━━━ The data ━━━

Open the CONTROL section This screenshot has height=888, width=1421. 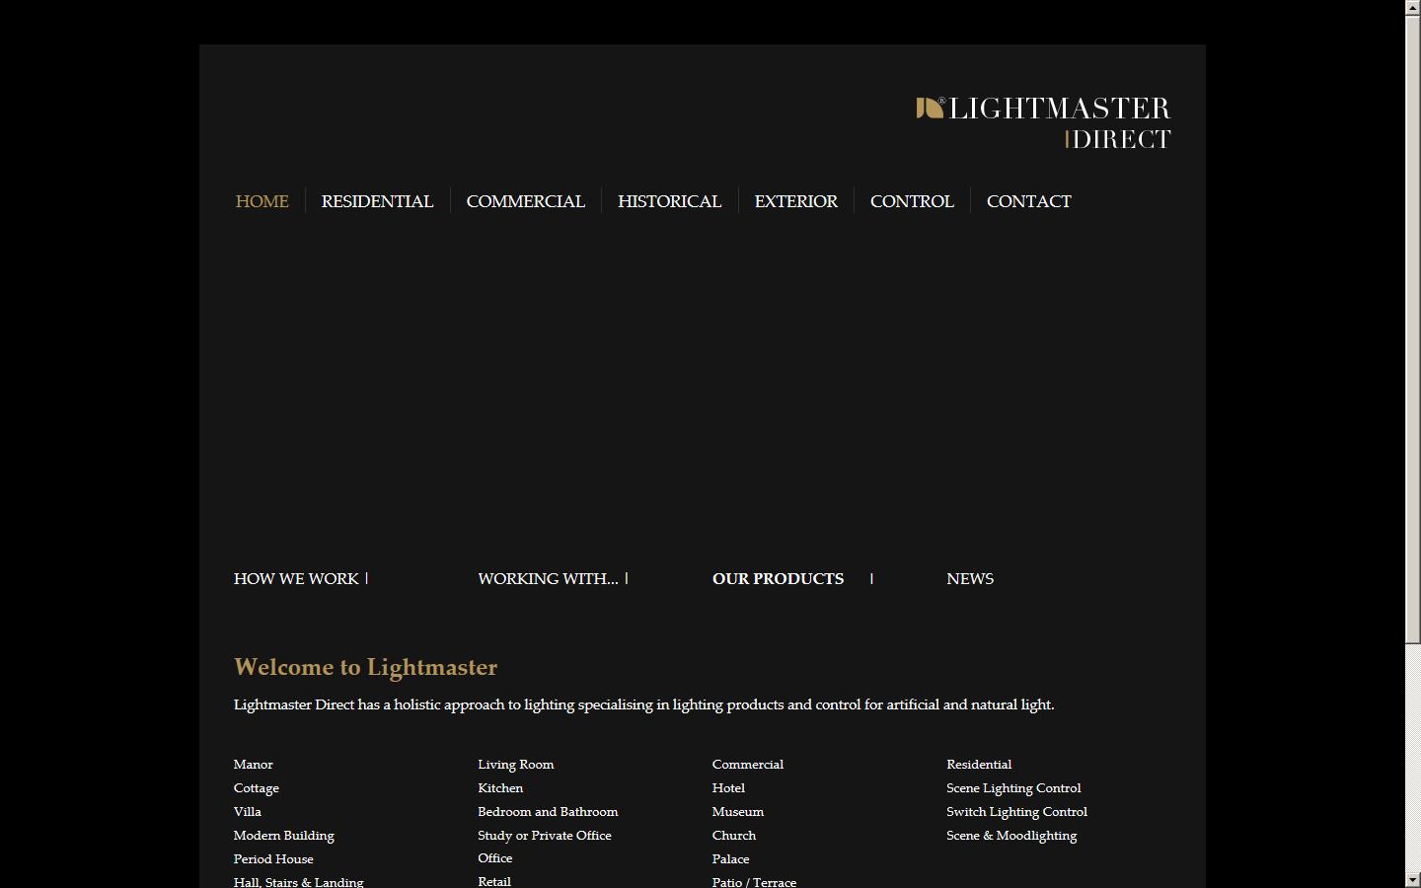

━━━
━━━ The data ━━━

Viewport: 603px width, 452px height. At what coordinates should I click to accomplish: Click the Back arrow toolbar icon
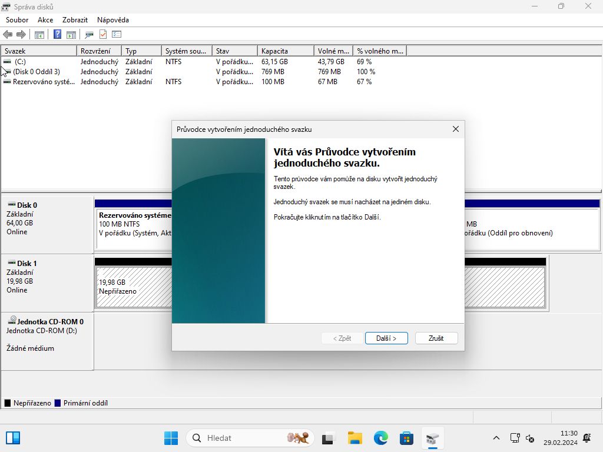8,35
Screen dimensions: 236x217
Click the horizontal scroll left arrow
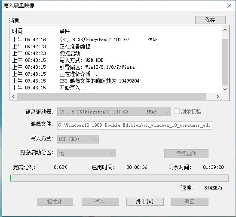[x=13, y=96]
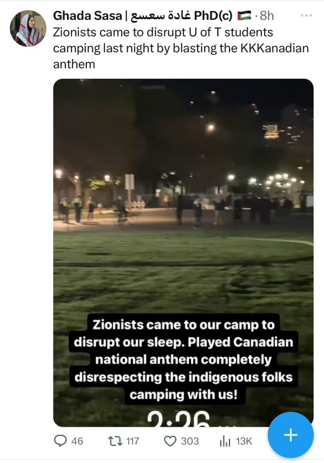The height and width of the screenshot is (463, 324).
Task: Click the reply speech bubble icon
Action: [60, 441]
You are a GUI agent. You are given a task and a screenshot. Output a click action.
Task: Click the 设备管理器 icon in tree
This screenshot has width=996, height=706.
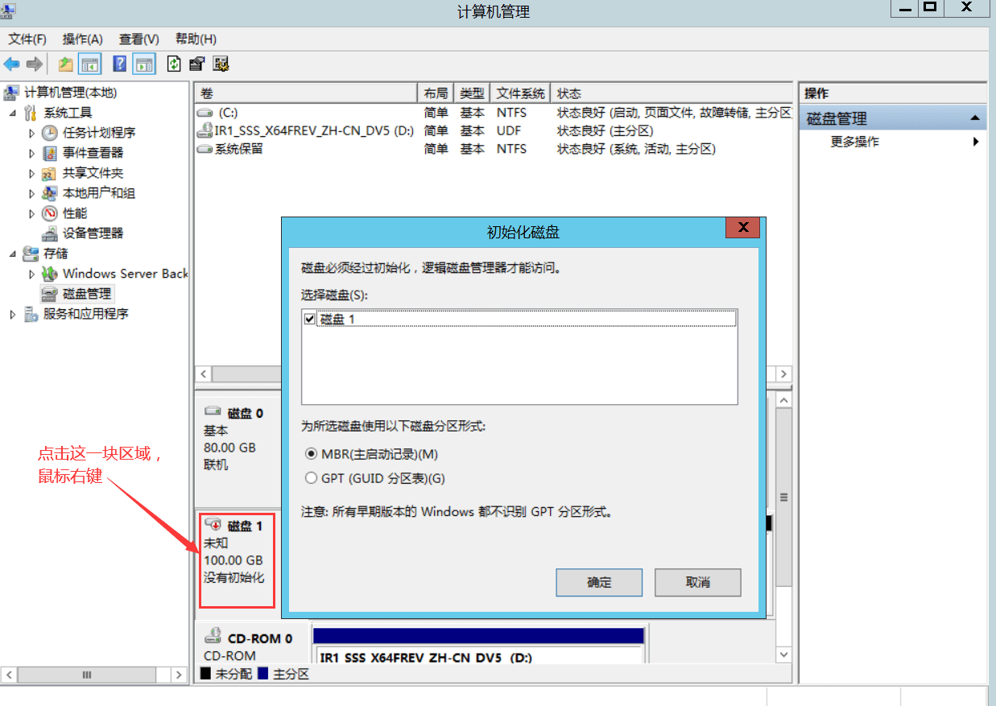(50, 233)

━━━

*Exercise aim*: Restate the lines above from the one containing "Viewport: 603px width, 452px" through the one containing "Screen dimensions: 236x217", inclusive, exactly and without pictures.

*Answer to this exercise*:
Viewport: 603px width, 452px height. At what coordinates should I click to accomplish: Click the Back arrow toolbar icon
8,35
Screen dimensions: 236x217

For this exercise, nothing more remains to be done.